** begin Stored records **
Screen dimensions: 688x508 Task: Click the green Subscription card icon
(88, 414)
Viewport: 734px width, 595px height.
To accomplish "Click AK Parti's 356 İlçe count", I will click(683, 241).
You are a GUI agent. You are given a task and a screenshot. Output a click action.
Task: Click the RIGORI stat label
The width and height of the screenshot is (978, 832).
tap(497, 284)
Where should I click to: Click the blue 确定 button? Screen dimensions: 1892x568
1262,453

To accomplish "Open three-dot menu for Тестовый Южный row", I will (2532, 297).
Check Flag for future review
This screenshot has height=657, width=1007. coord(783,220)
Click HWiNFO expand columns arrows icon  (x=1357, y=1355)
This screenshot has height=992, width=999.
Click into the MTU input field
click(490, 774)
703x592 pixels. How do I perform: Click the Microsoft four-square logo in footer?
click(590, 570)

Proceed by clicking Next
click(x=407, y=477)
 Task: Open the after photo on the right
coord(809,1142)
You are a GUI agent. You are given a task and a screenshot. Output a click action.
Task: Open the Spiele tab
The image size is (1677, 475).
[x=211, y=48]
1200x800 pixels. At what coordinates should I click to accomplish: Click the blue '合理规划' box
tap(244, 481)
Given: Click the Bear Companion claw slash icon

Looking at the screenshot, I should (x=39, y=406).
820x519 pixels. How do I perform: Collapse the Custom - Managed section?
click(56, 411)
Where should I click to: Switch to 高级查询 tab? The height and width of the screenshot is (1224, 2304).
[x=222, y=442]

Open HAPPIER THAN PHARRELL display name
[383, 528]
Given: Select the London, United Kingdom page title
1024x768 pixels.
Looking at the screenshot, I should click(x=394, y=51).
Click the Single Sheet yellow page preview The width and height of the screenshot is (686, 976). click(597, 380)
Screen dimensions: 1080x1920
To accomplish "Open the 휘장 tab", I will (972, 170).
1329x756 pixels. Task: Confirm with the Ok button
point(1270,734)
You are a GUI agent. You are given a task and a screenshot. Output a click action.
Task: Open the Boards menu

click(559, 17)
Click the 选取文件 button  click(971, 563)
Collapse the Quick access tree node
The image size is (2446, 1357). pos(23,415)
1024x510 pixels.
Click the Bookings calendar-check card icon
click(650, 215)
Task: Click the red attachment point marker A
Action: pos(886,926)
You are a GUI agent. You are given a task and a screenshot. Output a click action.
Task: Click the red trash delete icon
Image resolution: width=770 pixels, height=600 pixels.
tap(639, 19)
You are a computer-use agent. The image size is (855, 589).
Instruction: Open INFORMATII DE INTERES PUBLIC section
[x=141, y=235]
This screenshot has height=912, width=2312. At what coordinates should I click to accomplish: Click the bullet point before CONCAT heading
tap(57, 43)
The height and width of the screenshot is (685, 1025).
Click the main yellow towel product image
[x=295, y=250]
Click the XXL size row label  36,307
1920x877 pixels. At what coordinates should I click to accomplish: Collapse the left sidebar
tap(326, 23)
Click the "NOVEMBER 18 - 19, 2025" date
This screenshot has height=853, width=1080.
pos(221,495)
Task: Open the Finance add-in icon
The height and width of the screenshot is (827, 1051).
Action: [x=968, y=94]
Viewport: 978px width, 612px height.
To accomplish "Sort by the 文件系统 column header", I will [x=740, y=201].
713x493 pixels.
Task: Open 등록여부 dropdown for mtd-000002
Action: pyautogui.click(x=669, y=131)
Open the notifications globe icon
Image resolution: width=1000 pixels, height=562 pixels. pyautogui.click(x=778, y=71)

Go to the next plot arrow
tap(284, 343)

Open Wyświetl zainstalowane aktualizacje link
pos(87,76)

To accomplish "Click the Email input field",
** end Stored records **
=== Set problem ===
Copy out each line above that contains the string "what", treating uppercase and lowercase as different.

=== Solution for this exercise ===
1200x800 pixels. At what coordinates should I click to accomplish: Click the blue '合理规划' box
This screenshot has height=912, width=2312. At what coordinates should I click to accomplish: Click the bullet point before CONCAT heading
1920x877 pixels. At what coordinates should I click to accomplish: Collapse the left sidebar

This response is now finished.